BEGIN Document excerpt
Sunday, August 27, 2006

When converts become easy pickings for extremists

THE headline from the Weekend Australian (12-13 August 2006) screamed out: “Terror’s new ‘white converts’”. Don Stewart-Whyte’s arrest shows extreme forms of Islam sometimes attract new recruits from unexpected quarters.

Like Christianity, Islam actively seeks recruits. Unlike Christianity, Islam has no central church or priestly hierarchy. Converts don’t go on any register. The process of conversion is quite simple – just recite a two-sentence Arabic creed. No priest or witnesses are required. People even convert on internet chat channels.

Islam attracts people from all walks of life. Prominent Aussie converts include former diplomats, prominent sportspeople and a former ABC foreign correspondent. A convert now heads the Islamic Council of Victoria.

Muslim converts often prefer to be known as “reverts”. Muslims don’t believe inherited or “original” sin. Babies are born naturally sinless. Hence converts claim they have merely “reverted” to that original sinlessness.

People turn to Islam and other non-Christian faiths for any number of reasons. They might feel outcasts in conventional society or disillusioned with aspects of mainstream culture. They might even be searching for an alternative lifestyle.
END Document excerpt
__Assignment__. Can you sum up the article on converts to Islam in three sentences?
BEGIN Information
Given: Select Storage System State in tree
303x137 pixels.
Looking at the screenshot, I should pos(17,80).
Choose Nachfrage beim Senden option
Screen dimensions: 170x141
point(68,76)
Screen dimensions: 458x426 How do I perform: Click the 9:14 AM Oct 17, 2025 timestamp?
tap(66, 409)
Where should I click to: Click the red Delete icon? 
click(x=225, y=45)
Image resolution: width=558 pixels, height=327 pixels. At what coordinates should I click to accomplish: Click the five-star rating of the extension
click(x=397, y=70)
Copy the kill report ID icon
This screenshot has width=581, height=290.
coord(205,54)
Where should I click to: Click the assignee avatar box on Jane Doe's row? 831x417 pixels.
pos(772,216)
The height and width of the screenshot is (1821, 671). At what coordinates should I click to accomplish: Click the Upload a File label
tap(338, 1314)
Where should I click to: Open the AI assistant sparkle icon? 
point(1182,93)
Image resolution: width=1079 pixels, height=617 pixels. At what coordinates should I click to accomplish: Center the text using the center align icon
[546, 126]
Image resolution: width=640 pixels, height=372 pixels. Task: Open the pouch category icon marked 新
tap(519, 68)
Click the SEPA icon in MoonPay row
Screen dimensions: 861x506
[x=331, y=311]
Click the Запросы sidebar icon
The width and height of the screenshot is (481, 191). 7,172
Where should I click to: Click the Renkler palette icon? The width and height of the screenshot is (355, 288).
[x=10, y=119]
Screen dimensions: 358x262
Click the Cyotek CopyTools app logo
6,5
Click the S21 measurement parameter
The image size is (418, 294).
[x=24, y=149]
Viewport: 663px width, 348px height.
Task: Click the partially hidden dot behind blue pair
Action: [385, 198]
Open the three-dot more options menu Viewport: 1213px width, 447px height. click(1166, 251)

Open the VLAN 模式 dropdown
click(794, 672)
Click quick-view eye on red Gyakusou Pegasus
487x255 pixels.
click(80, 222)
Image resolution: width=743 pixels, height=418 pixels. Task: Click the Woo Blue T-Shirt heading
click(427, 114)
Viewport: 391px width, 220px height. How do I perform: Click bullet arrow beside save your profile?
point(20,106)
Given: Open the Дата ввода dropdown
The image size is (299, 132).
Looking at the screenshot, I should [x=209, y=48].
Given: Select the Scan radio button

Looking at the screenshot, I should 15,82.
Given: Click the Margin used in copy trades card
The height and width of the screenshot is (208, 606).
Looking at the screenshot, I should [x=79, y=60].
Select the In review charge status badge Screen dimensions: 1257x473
END Information
__Answer to this task__. Don Stewart-Whyte's arrest shows that extreme forms of Islam sometimes attract new recruits from unexpected quarters. Islam, like Christianity, seeks recruits, but it has no central church or register of converts, and converting only requires reciting a two-sentence Arabic creed, with no priest or witnesses. Converts come from all walks of life and often prefer to be called "reverts," since Muslims believe babies are born sinless; people may turn to Islam because they feel like outcasts, are disillusioned with mainstream culture, or are searching for an alternative lifestyle.